**Directions:** Transcribe, exactly and without pictures, the lines below from the line with "Click Tiền Đình Văn in reactions list" to the line with "Task: Switch to the 컴퓨터 확인 tab", both ends included, and no others.

*** Opening Supplied information ***

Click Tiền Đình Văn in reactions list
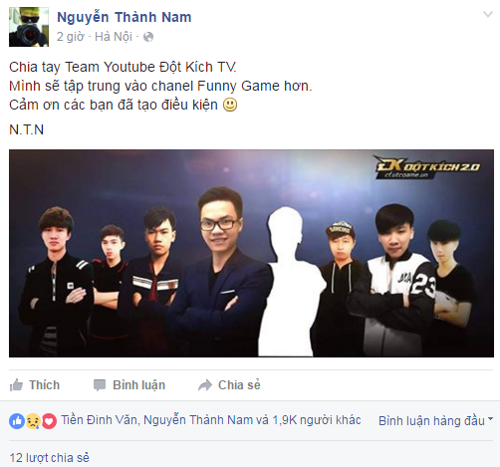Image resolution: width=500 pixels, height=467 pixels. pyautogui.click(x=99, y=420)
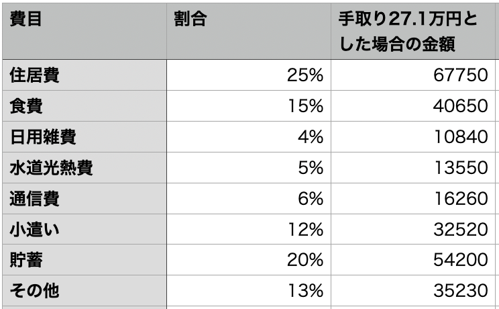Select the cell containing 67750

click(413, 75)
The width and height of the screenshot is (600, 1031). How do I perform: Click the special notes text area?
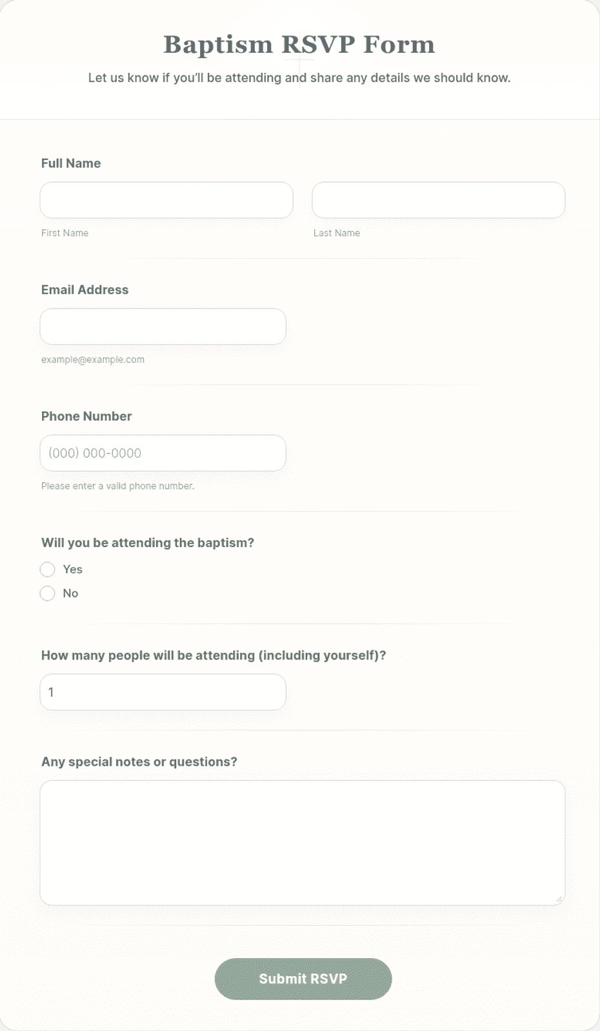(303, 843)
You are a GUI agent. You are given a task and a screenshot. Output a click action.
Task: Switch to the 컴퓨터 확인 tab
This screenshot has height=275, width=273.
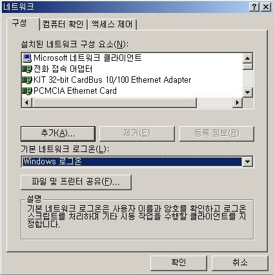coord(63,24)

*** Closing Supplied information ***
*** Opening Supplied information ***

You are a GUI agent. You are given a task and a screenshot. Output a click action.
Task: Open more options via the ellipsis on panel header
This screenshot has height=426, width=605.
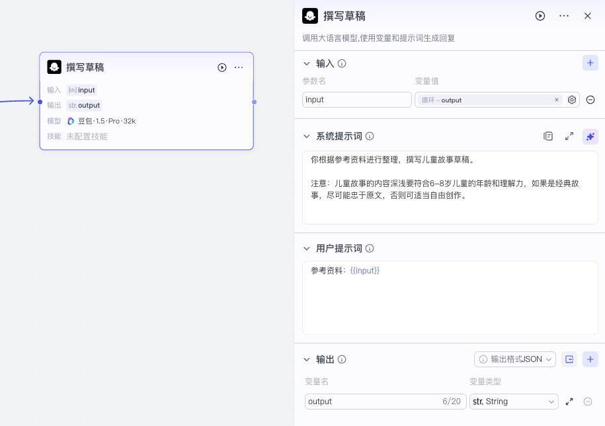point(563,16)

*** Closing Supplied information ***

**Response below:**
Click Tiền Đình Văn in reactions list
Image resolution: width=500 pixels, height=467 pixels. pyautogui.click(x=99, y=420)
Select the cell containing 67750

click(413, 75)
The width and height of the screenshot is (600, 1031). How do I perform: Click the special notes text area?
(303, 843)
You are a GUI agent. You are given a task and a screenshot. Output a click action.
Task: Switch to the 컴퓨터 확인 tab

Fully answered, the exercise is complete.